**INSTRUÇÃO**
Relacione todas as alternativas de trabalho nas periferias mencionadas no trecho sobre o confinamento.

**TRECHO DO DOCUMENTO**
--------------------

É justamente a crise dessa dinâmica de produção de forças de trabalho para o consumo industrial e da alternância entre sua reprodução e sua utilização produtiva que aparece a emergência do confinamento como forma de territorialização das relações sociais capitalistas contemporâneas. É, apenas para explorar uma das modalidades do problema, a prevalência dos serviços como alternativa para a geração de emprego e renda, em detrimento da indústria, desarticulando o tradicional pêndulo que configurara as metrópoles, em favor de alternativas de trabalho nas próprias periferias que vão de pequenos comércios, salões de cabeleireiro, creches, organizações não governamentais (ONGs) etc., ao comércio do crime - associado à atuação de milícias que têm como o seu principal "negócio" "fechar" territórios. A transcendência da forma prisão, que nunca foi só uma instituição, mas sobretudo uma política, nas políticas assistenciais que acabam por transformar em assistida a liberdade de todos, viria a completar essa forma.

--------------------

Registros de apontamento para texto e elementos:
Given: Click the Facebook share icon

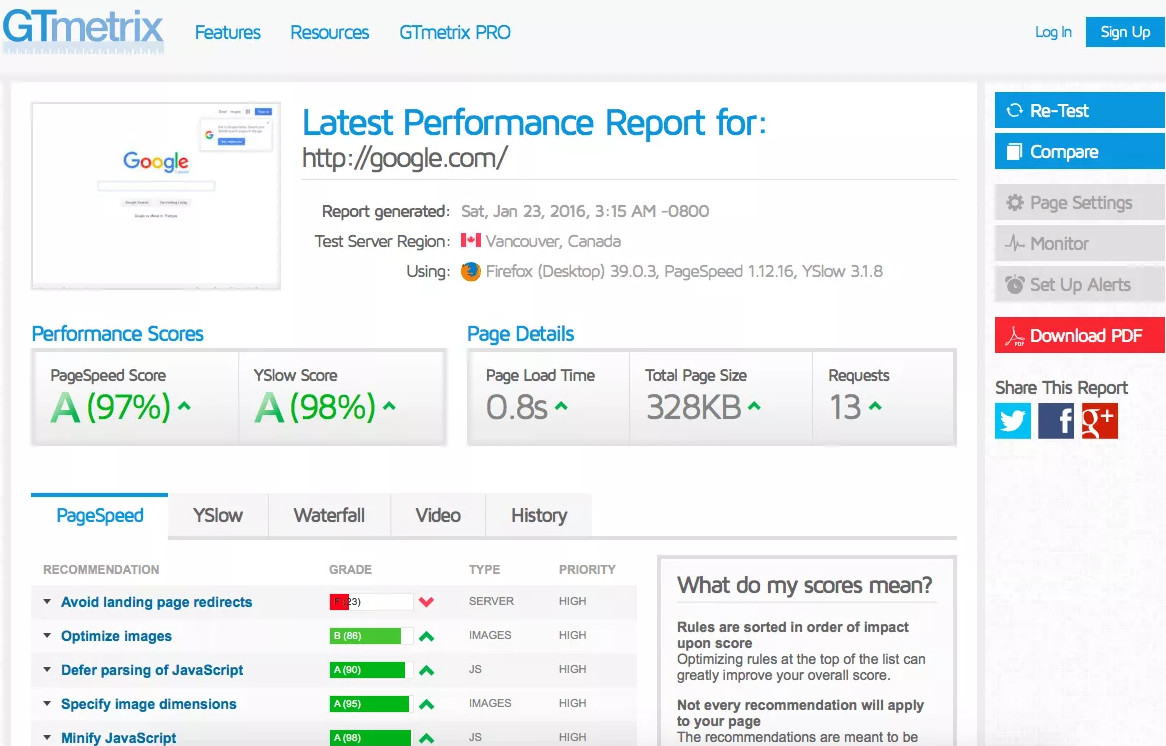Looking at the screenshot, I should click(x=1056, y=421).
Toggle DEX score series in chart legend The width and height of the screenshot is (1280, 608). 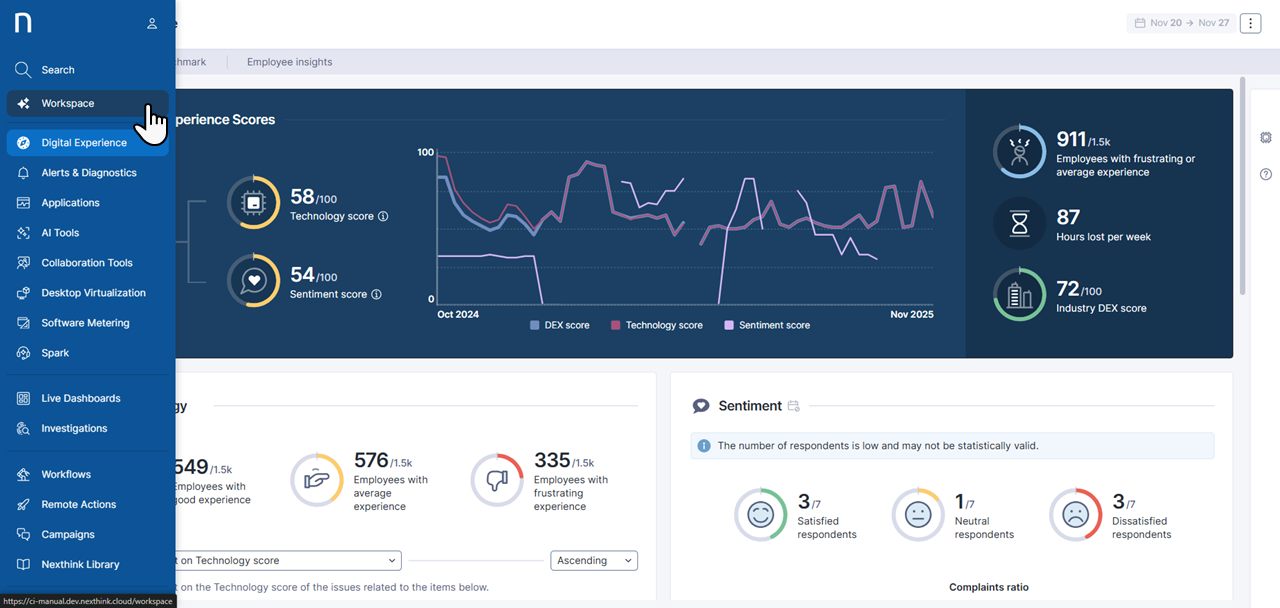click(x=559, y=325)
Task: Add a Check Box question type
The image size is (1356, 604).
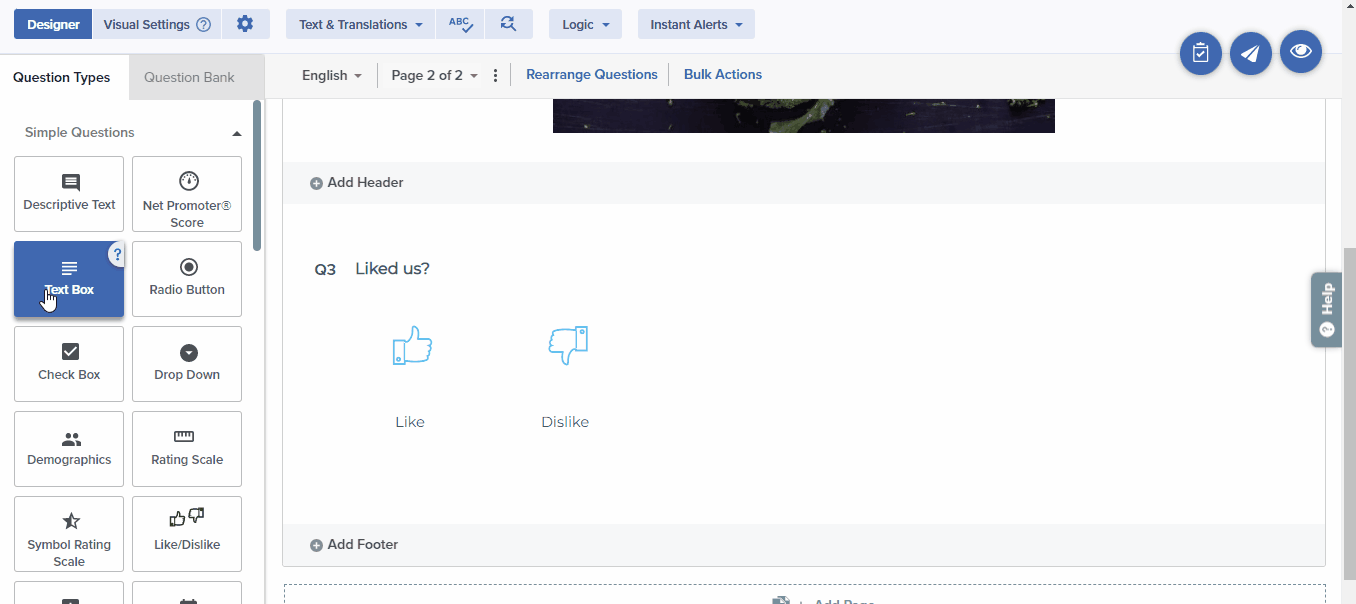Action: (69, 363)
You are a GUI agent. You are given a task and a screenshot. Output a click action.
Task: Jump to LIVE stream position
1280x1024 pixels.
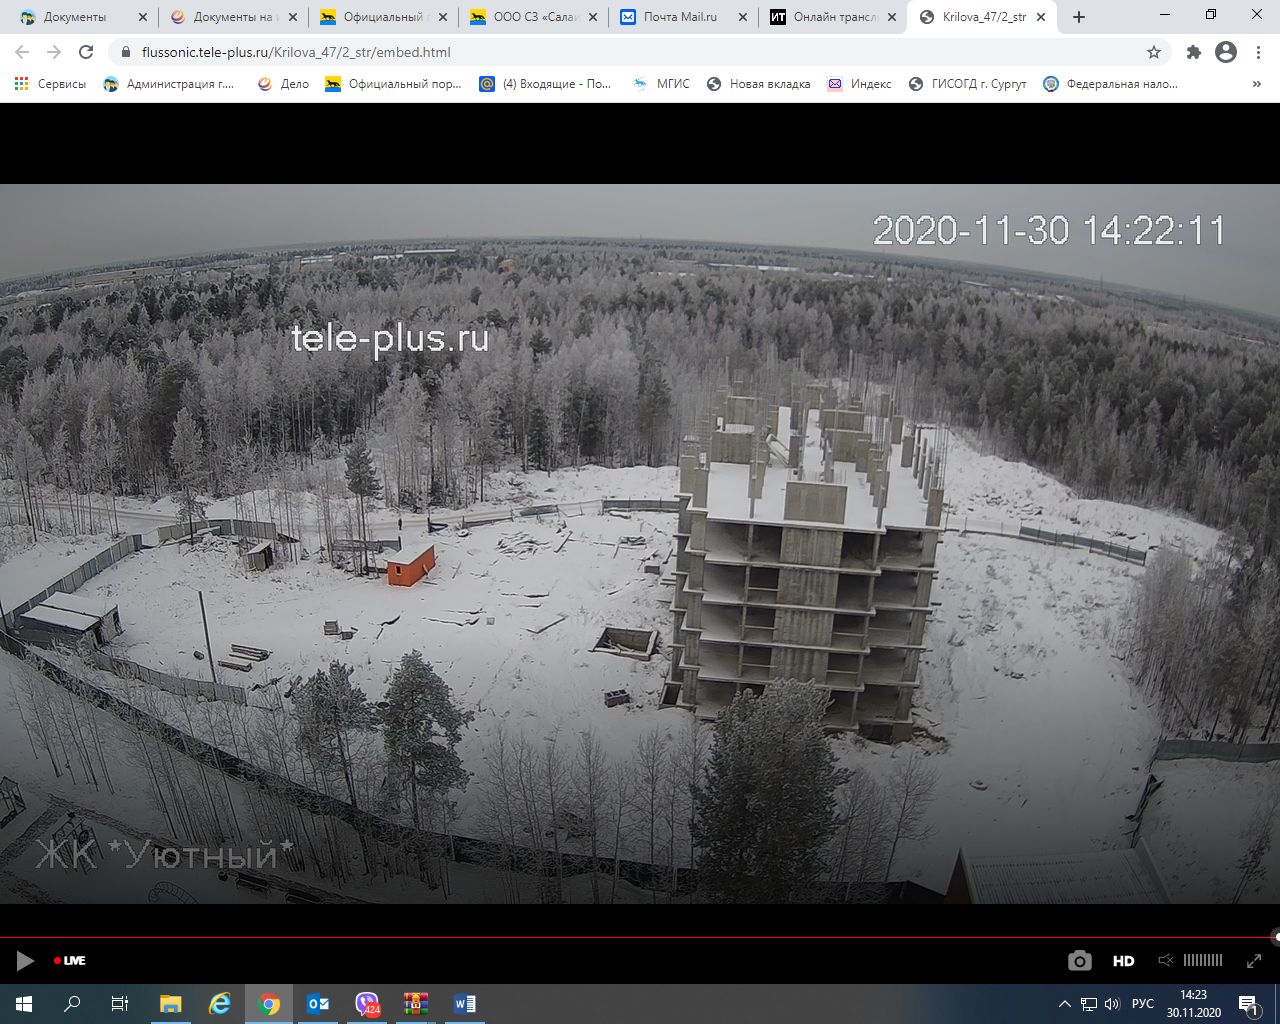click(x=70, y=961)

--------------------

**RESULTADO DO EXERCÍCIO**
- Pequenos comércios
- Salões de cabeleireiro
- Creches
- Organizações não governamentais (ONGs)
- Comércio do crime